- Hosts: France, Romania
- Date: 8 June - 22 September
- Nations: 12

Final positions
- Champions: England
- Runners-up: France
- Third: Russia

= 2013 FIRA-AER Sevens Grand Prix Series =

Rugby tournament

The 2013 Sevens Grand Prix Series was the 12th year of the annual rugby Sevens Grand Prix Series (formerly known as the European Sevens Championship) for rugby sevens organised by the FIRA – Association of European Rugby. The 2013 Series consisted of two tournaments, held in Lyon, France and Bucharest, Romania.

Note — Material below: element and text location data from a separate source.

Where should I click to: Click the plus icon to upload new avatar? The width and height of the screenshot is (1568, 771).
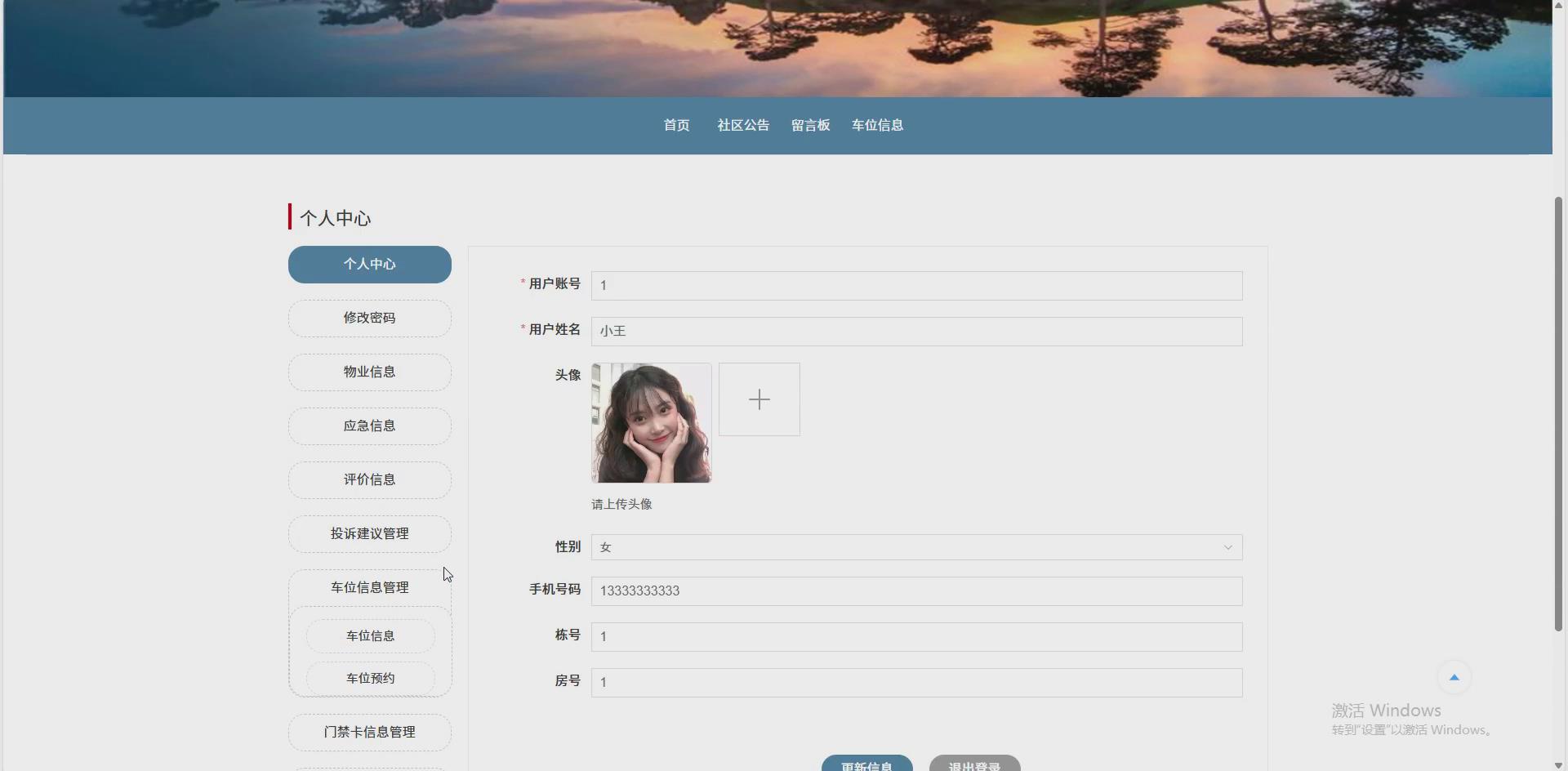coord(759,399)
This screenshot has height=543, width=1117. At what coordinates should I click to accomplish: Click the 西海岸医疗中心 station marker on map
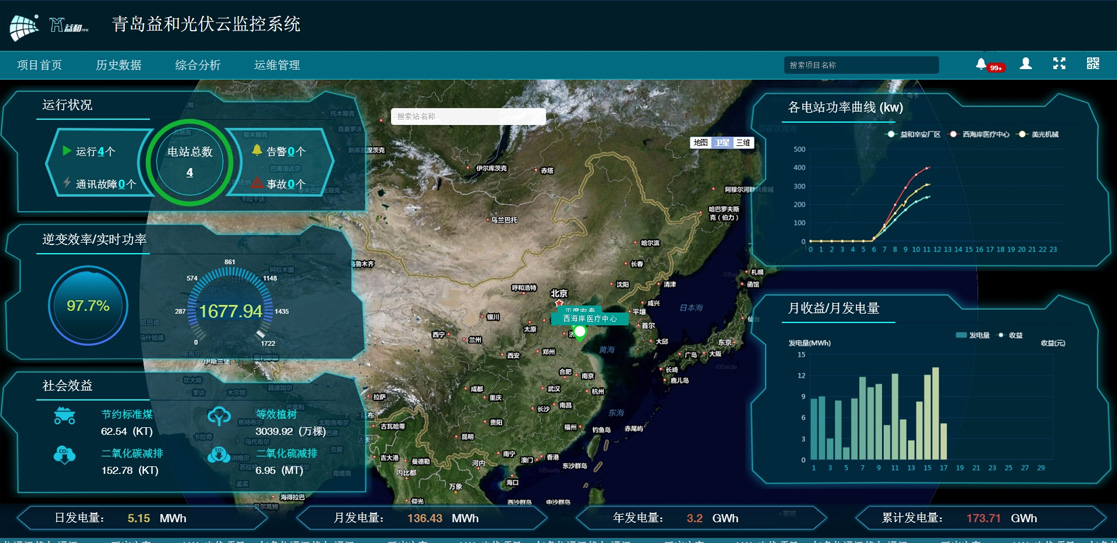click(579, 332)
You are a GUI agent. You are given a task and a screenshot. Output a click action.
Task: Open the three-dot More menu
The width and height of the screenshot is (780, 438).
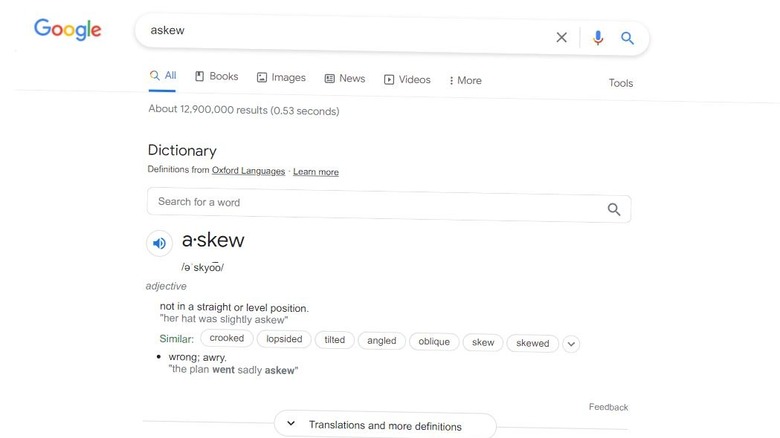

England won both legs, winning the overall 2013 Series.

==Results==

| Date | Venue | Winner | Runner-up | Third |
|---|---|---|---|---|
| 8–9 June | Lyon, France | ENG England | RUS Russia | FRA France |
| 21–22 September | Bucharest, Romania | ENG England | FRA France | RUS Russia |

===Final standings===
Source:

| # | Teams |
|---|---|
| 1 | England |
| 2 | France |
| 3 | Russia |
| 4 | Portugal |
| 5 | Italy |
| 6 | Wales |
| 7 | Scotland |
| 8 | Georgia |
| 9 | Romania |
| 10 | Spain |
| 11 | Germany |
| 12 | Ukraine |

- Ukraine was relegated to 2014 European Sevens Championship Division A.